A Matter of Semantics: Country and Western Lyrics

Ole E T

I recently had occasion to take a short trip with a guitar-picker friend.  I think we were discussing cabbages and kings, or maybe the most recent football joke … when Ernest Tubb came on the old-time country music station we had on the radio:

And when you look at me with those stars in your eyes
I could waltz across Texas with you

Ole ET sang through the speakers.

The conversation turned to the wonderful play on words that runs throughout the Country and Western genre.

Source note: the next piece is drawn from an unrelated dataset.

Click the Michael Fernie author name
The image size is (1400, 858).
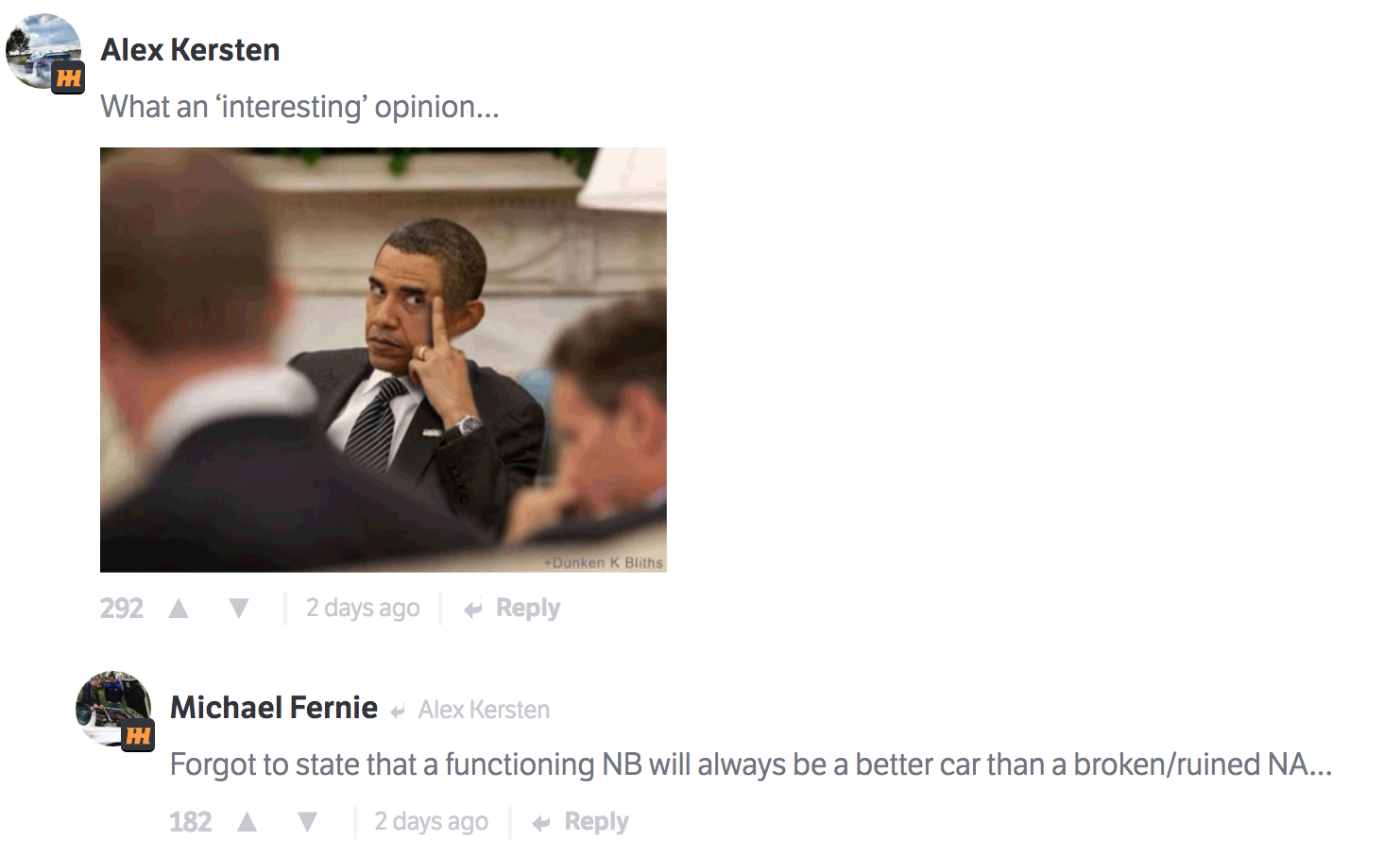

We considered writing a song entitled Don’t Put No Plastic Flowers On Mama’s Grave … but I doubt that we ever will!   

We took turns naming some of our favorites ( favorite titles or lines, mind you … not necessarily favorite songs! ) … There are some really bad ones:

When we get back to the farm, that’s when we are really gonna go to town …

You Were Only A Splinter As I Slid Down The Bannister Of Life

You’re a Hard Dog To Keep Under The Porch … and

If you wanna keep your beer cold … put it next to my ex-wife


Some play-on-word songs, of course, that were huge hits:

 David Allen Coe’s  I’m The Only Hell My Mama Ever Raised  and  Gary Stewart doing  She’s Actin’ Single….. I’m Drinkin’ Doubles  or  Tonight the Bottle Let Me Down, Merle Haggard.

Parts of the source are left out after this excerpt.